**YOUR INSTRUCTIONS:** According to the endnotes below, what share of each researcher's publications made up the sample for the import measure?

**DOCUMENT SECTION:**
See Clarke and Fujimura (1992) for a comprehensive review of influential works on the situated technical culture and practice of science, and Becker (1982) for a similar approach to the “sociology of occupations applied to artistic work.”
See, for example, Chubin, Porter, and Rossini 1986, McCain 1986, Choi 1988, and Hurd 1992.
The import measure was based on a sample of 50% of each researcher’s publications identified from their recent vitae and by searching the Institute for Scientific Information’s SciSearch and Social SciSearch databases to find additional recent items. Works that had multiple authors were included since collaboration is a common feature of interdisciplinary research. Technical reports issued by the Center were also included in the analysis process.
See, in particular, Small 1977 and Small and Greenlee 1980.
English was a second language for a number of the researchers interviewed. On occasion I have slightly altered their sentences to improve readability, but for the most part I have reproduced quotations as they appeared in the interview transcripts.
The gender ratio for the sample differs slightly from the .11 ratio for the entire Center membership.

**COLLECTED DATA:**
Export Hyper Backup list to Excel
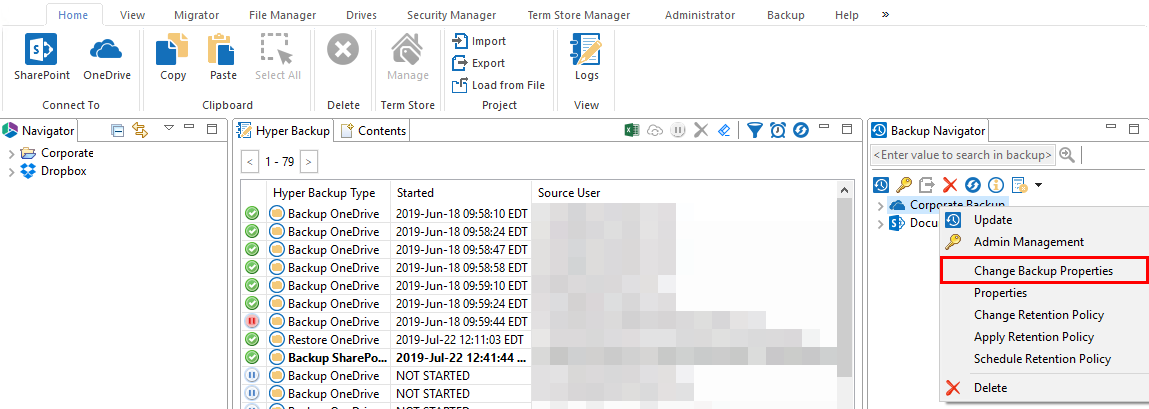Viewport: 1149px width, 409px height. (632, 130)

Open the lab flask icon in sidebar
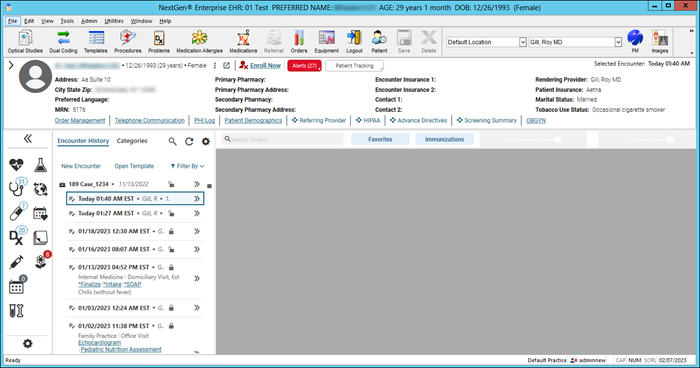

**FINISHED ANSWER:** 50% of each researcher's publications.